Once the line with "You are a computer-use agent. Image" is found in the entries below, repeat that line and every one after it exactly, ending at the last.

- **Stored items**
##########

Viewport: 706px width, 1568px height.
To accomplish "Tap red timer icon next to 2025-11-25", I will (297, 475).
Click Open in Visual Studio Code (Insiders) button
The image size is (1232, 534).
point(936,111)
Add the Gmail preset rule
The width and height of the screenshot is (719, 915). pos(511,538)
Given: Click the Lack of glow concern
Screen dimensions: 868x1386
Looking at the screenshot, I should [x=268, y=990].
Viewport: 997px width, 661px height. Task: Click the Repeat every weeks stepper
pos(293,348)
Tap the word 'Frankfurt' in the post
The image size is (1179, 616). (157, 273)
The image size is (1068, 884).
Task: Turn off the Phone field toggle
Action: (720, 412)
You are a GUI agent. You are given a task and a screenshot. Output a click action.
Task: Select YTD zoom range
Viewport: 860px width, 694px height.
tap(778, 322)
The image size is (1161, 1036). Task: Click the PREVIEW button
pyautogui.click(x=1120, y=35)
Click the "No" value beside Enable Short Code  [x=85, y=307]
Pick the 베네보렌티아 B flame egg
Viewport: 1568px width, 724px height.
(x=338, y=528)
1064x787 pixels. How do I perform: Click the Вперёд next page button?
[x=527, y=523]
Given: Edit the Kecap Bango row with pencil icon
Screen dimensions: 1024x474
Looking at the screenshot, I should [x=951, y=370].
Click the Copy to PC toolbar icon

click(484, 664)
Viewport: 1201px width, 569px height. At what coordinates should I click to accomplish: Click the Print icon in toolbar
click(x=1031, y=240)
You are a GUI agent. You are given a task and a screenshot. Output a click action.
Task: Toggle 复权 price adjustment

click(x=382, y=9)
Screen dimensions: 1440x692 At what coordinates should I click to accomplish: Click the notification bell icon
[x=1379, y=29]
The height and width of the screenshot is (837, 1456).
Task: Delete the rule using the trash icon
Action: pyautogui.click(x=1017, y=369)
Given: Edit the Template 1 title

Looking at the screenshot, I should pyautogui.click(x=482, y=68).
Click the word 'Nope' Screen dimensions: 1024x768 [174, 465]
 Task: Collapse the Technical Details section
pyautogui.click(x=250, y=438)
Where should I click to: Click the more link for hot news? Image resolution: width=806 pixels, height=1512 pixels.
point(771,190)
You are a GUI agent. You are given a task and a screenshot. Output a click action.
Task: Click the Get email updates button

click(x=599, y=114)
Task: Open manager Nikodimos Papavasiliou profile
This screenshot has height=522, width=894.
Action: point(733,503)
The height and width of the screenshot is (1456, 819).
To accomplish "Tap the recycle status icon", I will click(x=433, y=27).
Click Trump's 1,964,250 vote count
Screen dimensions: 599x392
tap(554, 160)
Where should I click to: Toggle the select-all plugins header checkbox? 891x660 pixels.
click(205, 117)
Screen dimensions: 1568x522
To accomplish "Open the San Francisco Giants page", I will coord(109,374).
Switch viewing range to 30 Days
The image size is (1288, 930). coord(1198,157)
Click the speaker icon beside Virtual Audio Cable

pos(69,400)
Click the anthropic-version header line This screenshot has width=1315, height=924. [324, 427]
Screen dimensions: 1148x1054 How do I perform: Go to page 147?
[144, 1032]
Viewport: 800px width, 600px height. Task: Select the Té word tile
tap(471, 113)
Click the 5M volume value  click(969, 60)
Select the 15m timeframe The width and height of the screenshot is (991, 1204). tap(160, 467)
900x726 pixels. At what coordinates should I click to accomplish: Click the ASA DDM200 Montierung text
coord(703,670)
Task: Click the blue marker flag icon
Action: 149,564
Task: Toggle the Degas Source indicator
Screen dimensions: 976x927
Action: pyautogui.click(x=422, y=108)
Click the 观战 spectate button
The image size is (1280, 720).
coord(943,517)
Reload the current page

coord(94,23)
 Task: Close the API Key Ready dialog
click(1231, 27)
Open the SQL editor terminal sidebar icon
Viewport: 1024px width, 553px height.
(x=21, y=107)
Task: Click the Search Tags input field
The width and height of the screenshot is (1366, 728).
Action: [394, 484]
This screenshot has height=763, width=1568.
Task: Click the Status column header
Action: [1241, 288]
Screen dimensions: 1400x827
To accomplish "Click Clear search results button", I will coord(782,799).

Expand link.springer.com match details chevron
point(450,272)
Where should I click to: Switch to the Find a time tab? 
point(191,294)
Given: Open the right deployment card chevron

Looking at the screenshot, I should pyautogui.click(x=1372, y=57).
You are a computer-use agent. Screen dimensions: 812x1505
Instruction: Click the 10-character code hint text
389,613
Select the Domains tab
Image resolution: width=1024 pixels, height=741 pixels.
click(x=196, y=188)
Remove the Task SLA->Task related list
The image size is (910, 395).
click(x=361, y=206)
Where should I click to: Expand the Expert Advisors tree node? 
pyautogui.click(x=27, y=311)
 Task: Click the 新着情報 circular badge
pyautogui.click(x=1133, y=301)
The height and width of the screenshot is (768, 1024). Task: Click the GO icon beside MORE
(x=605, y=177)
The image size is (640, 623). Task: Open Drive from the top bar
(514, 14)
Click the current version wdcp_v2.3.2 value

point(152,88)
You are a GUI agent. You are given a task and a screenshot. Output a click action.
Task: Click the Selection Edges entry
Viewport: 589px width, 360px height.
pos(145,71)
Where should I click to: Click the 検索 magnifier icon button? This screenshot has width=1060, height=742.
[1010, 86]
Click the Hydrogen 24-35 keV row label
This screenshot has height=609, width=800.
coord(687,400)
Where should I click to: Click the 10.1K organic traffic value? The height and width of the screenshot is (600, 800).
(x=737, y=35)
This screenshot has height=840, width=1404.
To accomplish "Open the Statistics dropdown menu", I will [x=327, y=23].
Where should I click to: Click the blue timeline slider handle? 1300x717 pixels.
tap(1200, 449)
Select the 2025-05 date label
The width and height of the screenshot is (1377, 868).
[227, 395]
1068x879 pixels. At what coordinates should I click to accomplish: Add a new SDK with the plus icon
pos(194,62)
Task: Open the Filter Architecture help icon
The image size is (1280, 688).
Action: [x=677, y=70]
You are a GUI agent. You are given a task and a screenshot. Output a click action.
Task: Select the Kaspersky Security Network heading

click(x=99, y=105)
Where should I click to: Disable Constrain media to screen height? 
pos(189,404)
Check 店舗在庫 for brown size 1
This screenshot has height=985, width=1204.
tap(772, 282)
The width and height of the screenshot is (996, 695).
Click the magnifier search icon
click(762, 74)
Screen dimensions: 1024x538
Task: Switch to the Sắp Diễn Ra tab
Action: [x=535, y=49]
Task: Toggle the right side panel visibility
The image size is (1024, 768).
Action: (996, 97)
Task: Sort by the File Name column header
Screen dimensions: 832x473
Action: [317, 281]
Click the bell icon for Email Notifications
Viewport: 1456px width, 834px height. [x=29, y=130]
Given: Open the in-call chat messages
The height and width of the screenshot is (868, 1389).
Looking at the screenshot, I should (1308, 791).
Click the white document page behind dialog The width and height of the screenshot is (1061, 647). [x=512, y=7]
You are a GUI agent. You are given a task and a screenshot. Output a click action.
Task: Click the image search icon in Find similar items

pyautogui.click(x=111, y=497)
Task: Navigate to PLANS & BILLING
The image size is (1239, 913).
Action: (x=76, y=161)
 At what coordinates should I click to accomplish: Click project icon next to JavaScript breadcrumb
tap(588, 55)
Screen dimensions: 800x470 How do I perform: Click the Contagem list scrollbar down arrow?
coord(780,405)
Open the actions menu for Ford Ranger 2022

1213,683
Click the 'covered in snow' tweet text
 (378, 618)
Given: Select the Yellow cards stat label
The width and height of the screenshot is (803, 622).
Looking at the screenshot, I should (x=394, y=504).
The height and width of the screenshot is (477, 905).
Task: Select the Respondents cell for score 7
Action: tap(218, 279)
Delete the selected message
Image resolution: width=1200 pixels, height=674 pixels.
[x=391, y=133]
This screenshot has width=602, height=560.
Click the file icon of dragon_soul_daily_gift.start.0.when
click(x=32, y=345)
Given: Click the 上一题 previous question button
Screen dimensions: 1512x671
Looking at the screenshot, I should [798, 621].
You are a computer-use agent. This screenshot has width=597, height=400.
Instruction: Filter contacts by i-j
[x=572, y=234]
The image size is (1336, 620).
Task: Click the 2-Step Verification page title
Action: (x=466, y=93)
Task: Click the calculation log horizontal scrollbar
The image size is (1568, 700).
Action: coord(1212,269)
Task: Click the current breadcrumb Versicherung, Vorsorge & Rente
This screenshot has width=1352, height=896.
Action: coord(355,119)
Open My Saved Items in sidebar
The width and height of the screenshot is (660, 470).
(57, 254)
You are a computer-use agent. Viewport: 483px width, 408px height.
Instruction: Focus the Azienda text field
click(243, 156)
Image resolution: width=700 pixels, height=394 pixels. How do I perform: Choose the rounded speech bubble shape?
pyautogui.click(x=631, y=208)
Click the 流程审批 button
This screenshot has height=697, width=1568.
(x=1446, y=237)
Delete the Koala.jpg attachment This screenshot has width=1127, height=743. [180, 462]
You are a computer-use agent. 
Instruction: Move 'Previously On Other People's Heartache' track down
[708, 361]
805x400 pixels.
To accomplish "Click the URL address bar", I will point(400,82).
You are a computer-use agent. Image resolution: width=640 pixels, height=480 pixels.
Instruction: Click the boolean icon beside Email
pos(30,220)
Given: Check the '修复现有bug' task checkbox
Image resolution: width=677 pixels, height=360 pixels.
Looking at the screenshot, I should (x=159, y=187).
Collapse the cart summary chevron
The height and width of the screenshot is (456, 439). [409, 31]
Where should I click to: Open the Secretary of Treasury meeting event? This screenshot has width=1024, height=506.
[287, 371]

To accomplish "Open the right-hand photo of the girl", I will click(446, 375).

##########

- **THE ANSWER**
You are a computer-use agent. Image resolution: width=640 pixels, height=480 pixels.
Instruction: Click the boolean icon beside Email
pos(30,220)
Given: Check the '修复现有bug' task checkbox
Image resolution: width=677 pixels, height=360 pixels.
Looking at the screenshot, I should (x=159, y=187).
Collapse the cart summary chevron
The height and width of the screenshot is (456, 439). [409, 31]
Where should I click to: Open the Secretary of Treasury meeting event? This screenshot has width=1024, height=506.
[287, 371]

To accomplish "Open the right-hand photo of the girl", I will click(446, 375).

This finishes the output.